» **Stored data**:
◆ ◆ ◆ ◆ ◆

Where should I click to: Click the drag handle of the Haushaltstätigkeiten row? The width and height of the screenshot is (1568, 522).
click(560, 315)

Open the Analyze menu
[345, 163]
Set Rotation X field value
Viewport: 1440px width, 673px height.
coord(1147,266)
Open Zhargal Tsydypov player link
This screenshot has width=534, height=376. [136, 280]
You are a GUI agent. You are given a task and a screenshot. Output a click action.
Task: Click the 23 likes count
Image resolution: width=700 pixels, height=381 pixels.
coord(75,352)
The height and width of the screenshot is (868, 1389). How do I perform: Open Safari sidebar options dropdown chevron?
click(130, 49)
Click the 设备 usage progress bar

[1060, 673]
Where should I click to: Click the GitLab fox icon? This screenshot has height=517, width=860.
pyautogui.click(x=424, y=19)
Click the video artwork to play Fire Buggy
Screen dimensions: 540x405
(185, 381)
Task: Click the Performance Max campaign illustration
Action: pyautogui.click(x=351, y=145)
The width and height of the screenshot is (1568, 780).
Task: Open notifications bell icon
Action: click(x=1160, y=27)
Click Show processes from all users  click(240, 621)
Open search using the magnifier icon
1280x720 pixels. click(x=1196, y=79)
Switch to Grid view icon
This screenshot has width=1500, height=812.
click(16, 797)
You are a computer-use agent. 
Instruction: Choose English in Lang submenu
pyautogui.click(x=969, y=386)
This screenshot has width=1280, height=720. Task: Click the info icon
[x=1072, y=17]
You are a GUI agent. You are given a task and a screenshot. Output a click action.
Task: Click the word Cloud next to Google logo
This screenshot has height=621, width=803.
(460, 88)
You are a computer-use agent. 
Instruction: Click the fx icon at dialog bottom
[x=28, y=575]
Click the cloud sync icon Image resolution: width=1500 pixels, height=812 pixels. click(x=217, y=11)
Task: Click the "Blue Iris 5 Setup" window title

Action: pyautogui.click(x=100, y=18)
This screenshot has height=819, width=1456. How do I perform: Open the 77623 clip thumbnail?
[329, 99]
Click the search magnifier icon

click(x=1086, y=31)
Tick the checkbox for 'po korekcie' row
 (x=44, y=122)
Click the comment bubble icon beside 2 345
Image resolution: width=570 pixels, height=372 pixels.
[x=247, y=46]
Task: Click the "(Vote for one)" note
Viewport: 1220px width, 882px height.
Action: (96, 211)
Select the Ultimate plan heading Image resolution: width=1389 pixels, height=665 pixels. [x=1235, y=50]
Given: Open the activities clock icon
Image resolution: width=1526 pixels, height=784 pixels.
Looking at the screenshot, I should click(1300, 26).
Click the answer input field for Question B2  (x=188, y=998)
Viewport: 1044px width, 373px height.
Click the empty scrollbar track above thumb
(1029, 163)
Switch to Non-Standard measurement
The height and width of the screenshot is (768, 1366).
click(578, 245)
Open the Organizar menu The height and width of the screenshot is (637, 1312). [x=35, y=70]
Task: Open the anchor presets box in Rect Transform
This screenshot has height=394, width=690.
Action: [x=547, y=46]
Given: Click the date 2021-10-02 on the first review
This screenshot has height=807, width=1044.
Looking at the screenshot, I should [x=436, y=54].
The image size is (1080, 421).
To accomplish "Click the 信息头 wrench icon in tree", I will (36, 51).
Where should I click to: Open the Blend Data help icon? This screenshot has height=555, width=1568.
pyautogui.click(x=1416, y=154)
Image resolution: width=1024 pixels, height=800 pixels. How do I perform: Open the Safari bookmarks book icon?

◆ ◆ ◆ ◆ ◆

» **Task goal**:
Copy the listing above line for line, without changing anything.

» **Exercise response**:
Where should I click to: Click the drag handle of the Haushaltstätigkeiten row? The width and height of the screenshot is (1568, 522).
click(560, 315)

Open the Analyze menu
[345, 163]
Set Rotation X field value
Viewport: 1440px width, 673px height.
coord(1147,266)
Open Zhargal Tsydypov player link
This screenshot has width=534, height=376. [136, 280]
You are a GUI agent. You are given a task and a screenshot. Output a click action.
Task: Click the 23 likes count
Image resolution: width=700 pixels, height=381 pixels.
coord(75,352)
The height and width of the screenshot is (868, 1389). How do I perform: Open Safari sidebar options dropdown chevron?
click(130, 49)
Click the 设备 usage progress bar

[1060, 673]
Where should I click to: Click the GitLab fox icon? This screenshot has height=517, width=860.
pyautogui.click(x=424, y=19)
Click the video artwork to play Fire Buggy
Screen dimensions: 540x405
(185, 381)
Task: Click the Performance Max campaign illustration
Action: pyautogui.click(x=351, y=145)
The width and height of the screenshot is (1568, 780).
Task: Open notifications bell icon
Action: click(x=1160, y=27)
Click Show processes from all users  click(240, 621)
Open search using the magnifier icon
1280x720 pixels. click(x=1196, y=79)
Switch to Grid view icon
This screenshot has width=1500, height=812.
click(16, 797)
You are a computer-use agent. 
Instruction: Choose English in Lang submenu
pyautogui.click(x=969, y=386)
This screenshot has width=1280, height=720. Task: Click the info icon
[x=1072, y=17]
You are a GUI agent. You are given a task and a screenshot. Output a click action.
Task: Click the word Cloud next to Google logo
This screenshot has height=621, width=803.
(460, 88)
You are a computer-use agent. 
Instruction: Click the fx icon at dialog bottom
[x=28, y=575]
Click the cloud sync icon Image resolution: width=1500 pixels, height=812 pixels. click(x=217, y=11)
Task: Click the "Blue Iris 5 Setup" window title

Action: pyautogui.click(x=100, y=18)
This screenshot has height=819, width=1456. How do I perform: Open the 77623 clip thumbnail?
[329, 99]
Click the search magnifier icon

click(x=1086, y=31)
Tick the checkbox for 'po korekcie' row
 (x=44, y=122)
Click the comment bubble icon beside 2 345
Image resolution: width=570 pixels, height=372 pixels.
[x=247, y=46]
Task: Click the "(Vote for one)" note
Viewport: 1220px width, 882px height.
Action: (96, 211)
Select the Ultimate plan heading Image resolution: width=1389 pixels, height=665 pixels. [x=1235, y=50]
Given: Open the activities clock icon
Image resolution: width=1526 pixels, height=784 pixels.
Looking at the screenshot, I should click(1300, 26).
Click the answer input field for Question B2  (x=188, y=998)
Viewport: 1044px width, 373px height.
Click the empty scrollbar track above thumb
(1029, 163)
Switch to Non-Standard measurement
The height and width of the screenshot is (768, 1366).
click(578, 245)
Open the Organizar menu The height and width of the screenshot is (637, 1312). [x=35, y=70]
Task: Open the anchor presets box in Rect Transform
This screenshot has height=394, width=690.
Action: [x=547, y=46]
Given: Click the date 2021-10-02 on the first review
This screenshot has height=807, width=1044.
Looking at the screenshot, I should [x=436, y=54].
The image size is (1080, 421).
To accomplish "Click the 信息头 wrench icon in tree", I will (36, 51).
Where should I click to: Open the Blend Data help icon? This screenshot has height=555, width=1568.
pyautogui.click(x=1416, y=154)
Image resolution: width=1024 pixels, height=800 pixels. How do I perform: Open the Safari bookmarks book icon?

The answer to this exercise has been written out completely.